The Understudied Female Sexual Predator, Cont’d

Editor’s Note: This article previously appeared in a different format as part of The Atlantic’s Notes section, retired in 2021.

A reader shares her thoughts over Conor’s piece, “The Understudied Female Sexual Predator”:

I am incredibly grateful to see research and coverage of this undiscussed epidemic. I was trafficked as a child and about a third of my rapists were women.

I cringe when I hear most people talk about rape culture, because the mere existence of female perpetrators and male rape victims is so rarely considered. And I am far more concerned with the gap in research and services for this demographic than whether or not I am cat-called. I feel so alienated by the feminist movement because so many feminists are very dismissive of my attempt to even discuss the existence of female perpetrators because it is so against the stereotypical image of what a rapist looks like. It is true that not all men are rapists, just as it is true that not all women are rapists. Just as not all humans are horribly predatory.
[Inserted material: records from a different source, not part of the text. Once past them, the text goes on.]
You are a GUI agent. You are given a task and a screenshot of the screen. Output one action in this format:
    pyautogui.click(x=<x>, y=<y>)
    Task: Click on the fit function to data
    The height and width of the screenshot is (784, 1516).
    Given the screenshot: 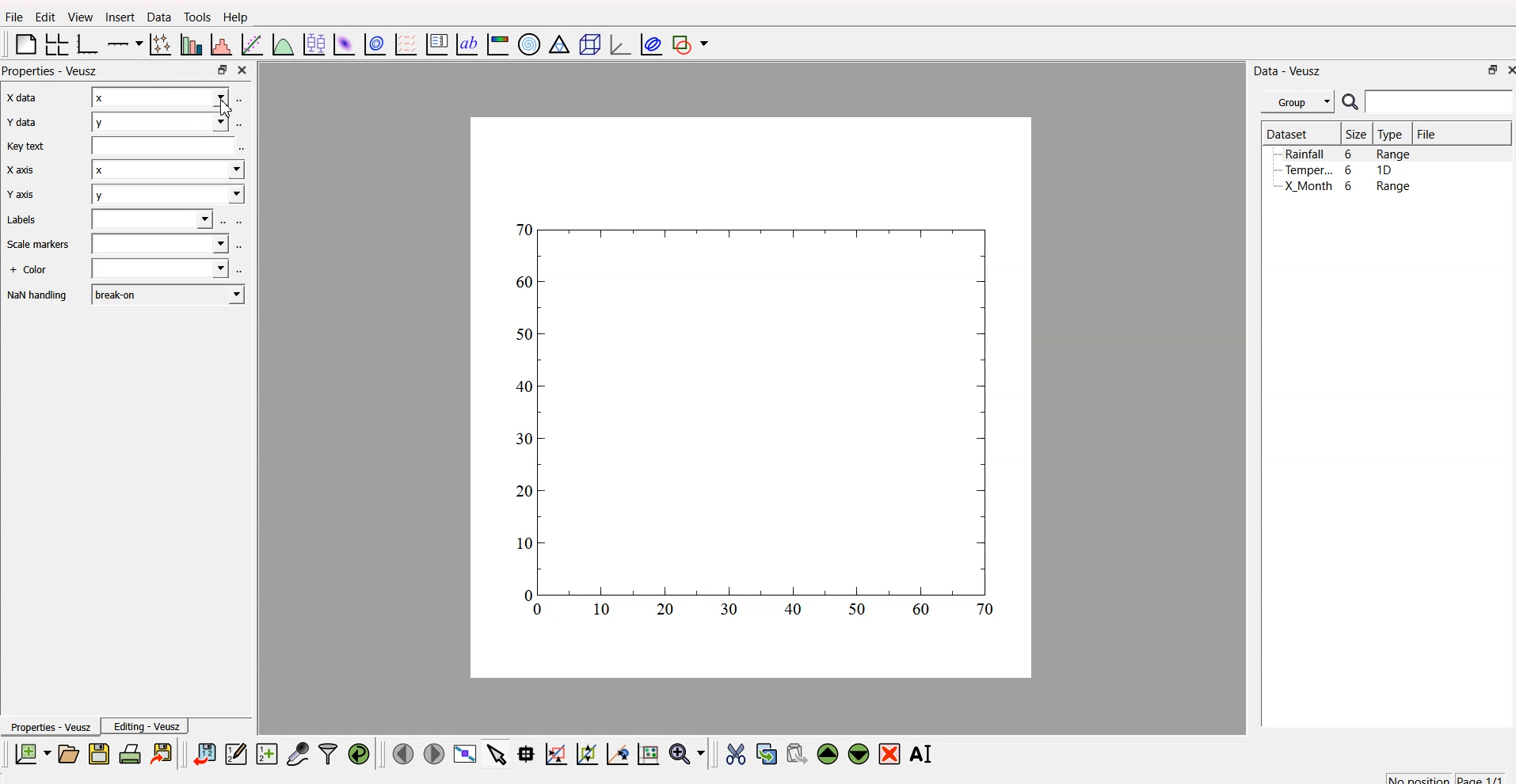 What is the action you would take?
    pyautogui.click(x=252, y=45)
It is tragic to comprehend the lack of services and sympathy that are available to male rape victims, perpetuated by this stigma that men aren’t raped and women don’t rape. Female rape victims already face such obstacles in reporting—but almost all of the male rape victims I know faced complete incredulity from the police when they reported. It’s shamefully tragic that at least as a female, people are willing to believe that I might have been raped at all, regardless of why or whether a judge is willing to excuse my rapist’s actions.

I try to advocate for all victims of rape and domestic violence as much as possible, but it heeds yet another gap in research—very few longitudinal studies exist to show data on positive outcomes for rape victims. Part of this is due to the nature of the injury; you don’t exactly want to be poked, prodded, and monitored after being raped, but the current stigma for all victims is nothing good, and that makes recovery feel all the more hopeless.

Another reader dissents over the way I’ve framed this series thus far:

When I saw Conor’s article on sexual assault perpetrated by women, I was thrilled. This is, as is stated in the title, a vastly understudied part of experience that needs to be discussed more widely.

I think, though, that the headline for readers’ submissions changed between last night and today [the series was temporarily titled “Stories of Women Raping Men”—for reasons explained below], or, if not, I know the chosen subject matter didn’t match the broader headline: a discussion of “The Understudied Female Sexual Predator” turned suddenly into, exclusively, a discussion of men being raped.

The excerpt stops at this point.